Among veterans with HIV, 3519 veterans had 3714 incident cancers; among veterans without HIV, 5434 veterans had 5760 incident cancers. Crude cancer incidence increased significantly over the study period in veterans with HIV (P = .0019). But after adjustment for age, sex and race/ethnicity, overall cancer incidence fell significantly in HIV-positive veterans (P < .0001). Among veterans without HIV, crude cancer incidence increased significantly over the study period (P < .0001). After adjustment, cancer incidence did not change significantly in HIV-negative veterans (P = .074). IRR comparing cancer incidence in veterans with versus without HIV declined significantly over the study period (P < .0001) but remained significantly higher in HIV-positive veterans than HIV-negative veterans in the last period, 2009-2012 (IRR 1.6, 95% confidence interval [CI] 1.5 to 1.7).

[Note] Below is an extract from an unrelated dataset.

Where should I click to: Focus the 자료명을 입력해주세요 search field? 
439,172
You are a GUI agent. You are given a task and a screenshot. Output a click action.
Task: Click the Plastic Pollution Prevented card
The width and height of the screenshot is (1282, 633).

Among HIV-positive veterans, ADC accounted for 31% of all cancers in 1997-2000 and for 11% in 2009-2012. ADC incidence dropped significantly in HIV-positive veterans over the study period (P < .0001). IRR comparing ADC incidence in veterans with versus without HIV fell significantly over the study period (P < .0001) but remained significantly higher in the HIV group in 2009-2012 (IRR 5.5, 95% CI 3.7 to 8.4).
In veterans with HIV, virus-related NADC accounted for 16% of cancers 1997-2000 and for 21% in 2009-2012. Incidence of virus-related NADC remained stable in HIV-positive veterans over the study period (P = .43) but rose significantly in veterans without HIV (P = .0082), largely because of increasing hepatocellular carcinoma incidence. IRR comparing virus-related NADC incidence in veterans with versus without HIV fell over the study period (P = .071) but remained significantly higher in HIV-positive veterans in 2009-2012 (IRR 3.5, 95% CI 2.7 to 4.5).
Nonvirus-related NADC accounted for 51% of cancers in HIV-positive veterans in 1997-2000 and for 68% in 2009-2012. Nonvirus-related NADC incidence fell significantly in HIV-positive veterans over the study period (P < .0001). IRR comparing nonvirus NADC incidence in veterans with versus without HIV fell significantly over the study period (P = .049) but remained significantly elevated in HIV-positive veterans in the latest study period (IRR 1.2, 95% CI 1.1 to 1.3). Lung cancer was the only nonvirus NADC for which incidence remained higher in HIV-positive veterans than HIV-negative veterans across all four study periods.
The VACS team points out that the rising crude cancer incidence in veterans with HIV indicates an increasing cancer burden in this group. But after adjustment for age, sex and race/ethnicity, incidence fell across the study period for all cancers (25% decline), ADC (55% decline), NADC (15% decline) and nonvirus-related NADC (20% decline). Yet overall cancer incidence rates remained 60% higher in veterans with than without HIV in the final study period, 2009-2012, mostly because of ADC, virus-related NADC and lung cancer (IRR 1.8).
The researchers propose that "improved HIV care most likely contributed to the declines [in cancer incidence among HIV-positive veterans], and we could anticipate that further adoption of early and sustained ART combined with ongoing ART regimen enhancements will produce additional declines in cancer incidence."
The VACS investigators note that these findings may not apply to women, who made up less than 5% of the study group.